Annie M. G. Schmidt

Mit Eigensinn gegen die Bürgerlichkeit

"Tu niemals, was deine Mutter dir sagt, dann wird alles gut." Diese Worte sind typisch für die Lyrikerin und Autorin Annie M. G. Schmidt. Sie spiegeln die Frische, die Komik und die Eigenwilligkeit wider, die vielen ihrer Gedichte, Lieder, Bücher, Theaterstücke, Musicals und Hörspiele eigen sind.

Annie M. G. Schmidt wurde 1911 als Pfarrerstochter auf der Halbinsel Zuid-Beveland in der niederländischen Provinz Seeland geboren. Sie war ein begabtes Kind, das mit Staunen die Welt entdeckte. Im Alter von 14 Jahren schrieb sie bereits ihre ersten Gedichte. Nach dem Zweiten Weltkrieg arbeitete sie bei der Amsterdamer Zeitung "Het Parool", wo sie die Illustratorin Fiep Westendorp kennenlernte. Gemeinsam schufen sie die Figuren Jip und Janneke (in den deutschen Übersetzungen: Heiner und Hanni), deren Erlebnisse zwischen 1952 und 1957 täglich in einer Zeitungsreihe veröffentlicht wurden. Dies war der Beginn einer lebenslangen Zusammenarbeit, aus der unter anderem Bücher wie "Pluck mit dem Kranwagen", "Otje und ihr Papa Toss" und "Floddertje" hervorgegangen sind.

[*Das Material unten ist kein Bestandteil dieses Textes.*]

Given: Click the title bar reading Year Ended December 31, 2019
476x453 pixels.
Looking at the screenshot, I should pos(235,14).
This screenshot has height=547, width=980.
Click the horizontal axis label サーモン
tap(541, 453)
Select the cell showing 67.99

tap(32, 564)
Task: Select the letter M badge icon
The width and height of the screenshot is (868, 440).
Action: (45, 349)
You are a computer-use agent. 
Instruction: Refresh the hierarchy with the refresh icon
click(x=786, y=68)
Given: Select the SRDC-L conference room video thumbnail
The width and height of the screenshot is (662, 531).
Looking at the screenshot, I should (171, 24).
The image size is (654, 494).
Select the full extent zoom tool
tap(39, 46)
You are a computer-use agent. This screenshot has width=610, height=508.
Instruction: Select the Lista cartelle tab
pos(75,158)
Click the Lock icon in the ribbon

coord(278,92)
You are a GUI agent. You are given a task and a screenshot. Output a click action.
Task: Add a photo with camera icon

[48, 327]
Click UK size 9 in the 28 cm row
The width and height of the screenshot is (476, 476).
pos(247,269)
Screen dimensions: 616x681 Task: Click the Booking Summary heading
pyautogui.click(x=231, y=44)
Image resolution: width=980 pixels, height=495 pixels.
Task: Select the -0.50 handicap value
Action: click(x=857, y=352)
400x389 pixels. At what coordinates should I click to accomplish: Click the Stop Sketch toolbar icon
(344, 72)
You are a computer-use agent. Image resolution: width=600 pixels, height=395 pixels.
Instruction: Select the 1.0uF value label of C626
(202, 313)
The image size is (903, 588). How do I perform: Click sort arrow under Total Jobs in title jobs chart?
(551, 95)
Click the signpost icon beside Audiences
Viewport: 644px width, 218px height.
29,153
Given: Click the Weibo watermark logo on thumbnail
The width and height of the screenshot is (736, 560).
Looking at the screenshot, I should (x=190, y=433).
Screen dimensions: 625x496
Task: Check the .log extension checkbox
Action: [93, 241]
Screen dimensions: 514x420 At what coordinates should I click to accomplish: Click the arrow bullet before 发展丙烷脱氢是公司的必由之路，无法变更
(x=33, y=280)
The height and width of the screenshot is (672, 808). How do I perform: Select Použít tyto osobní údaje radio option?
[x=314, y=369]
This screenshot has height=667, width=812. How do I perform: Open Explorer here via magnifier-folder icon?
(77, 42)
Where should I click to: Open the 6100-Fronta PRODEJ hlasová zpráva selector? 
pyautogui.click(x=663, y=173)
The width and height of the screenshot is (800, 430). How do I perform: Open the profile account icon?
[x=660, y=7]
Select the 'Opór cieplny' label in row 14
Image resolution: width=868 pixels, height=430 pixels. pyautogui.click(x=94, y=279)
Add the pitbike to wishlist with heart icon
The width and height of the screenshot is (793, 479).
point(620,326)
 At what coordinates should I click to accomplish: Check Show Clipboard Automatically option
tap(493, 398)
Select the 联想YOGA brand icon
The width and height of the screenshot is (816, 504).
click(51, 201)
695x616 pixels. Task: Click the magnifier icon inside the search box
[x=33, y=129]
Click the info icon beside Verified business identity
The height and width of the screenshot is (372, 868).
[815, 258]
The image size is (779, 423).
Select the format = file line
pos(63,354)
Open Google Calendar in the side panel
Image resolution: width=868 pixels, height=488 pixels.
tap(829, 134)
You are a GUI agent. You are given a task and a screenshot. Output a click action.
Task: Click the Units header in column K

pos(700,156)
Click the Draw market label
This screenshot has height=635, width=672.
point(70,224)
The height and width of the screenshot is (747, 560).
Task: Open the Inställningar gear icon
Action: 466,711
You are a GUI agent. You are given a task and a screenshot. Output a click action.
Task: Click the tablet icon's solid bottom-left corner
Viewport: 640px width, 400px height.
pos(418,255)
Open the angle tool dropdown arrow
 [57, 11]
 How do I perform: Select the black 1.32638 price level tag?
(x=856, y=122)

In den fünfziger Jahren gelang Annie M. G. Schmidt ein großartiger Erfolg mit der vierzehntäglichen Hörfunkserie "De familie Doorsnee" (Familie Durchschnitt). Fast das ganze Land lauschte gebannt, wenn wieder eine neue Folge ausgestrahlt wurde. In dieser Serie wurde das Alltagsleben der Niederländer in der Nachkriegszeit dargestellt. Auch in ihren kabarettistischen Texten und später in ihren Musicals wusste die Autorin den Zeitgeist einzufangen. Ihre erste Fernsehproduktion war die Serie "Pension Hommeles". Später folgte die überaus erfolgreiche Serie "Ja zuster, nee zuster" (Ja Schwester, nein Schwester), die 2002 als Musical verfilmt wurde. Mit ihren eigenwilligen Texten gehörte Annie M. G. Schmidt zu den einflussreichsten und zugleich sanftmütigsten Kritikern des braven niederländischen Bürgerlebens.

Mit ihren Werken hat Annie M. G. Schmidt Kinder wie auch Erwachsene inspiriert. Allein die "Jip en Janneke"-Reihe verkaufte sich millionenfach; ihre Bücher wurden in unzählige Sprachen übersetzt. Ihr Verleger nannte sie gar "die wahre Königin der Niederlande". Nach einer Signierstunde mit ihr auf einem Büchermarkt in Amsterdam wurde er von den Organisatoren gebeten, so etwas nie wieder zu veranstalten - die schmalen Amsterdamer Gassen waren im Nu völlig verstopft. Das Geheimnis ihres Erfolges lüftete Annie M. G. Schmidt selbst: "Ich bin eigentlich immer acht Jahre alt geblieben. Und letztlich schreibe ich für mich selbst. Ich glaube, dass es daran liegt. Ich bin acht."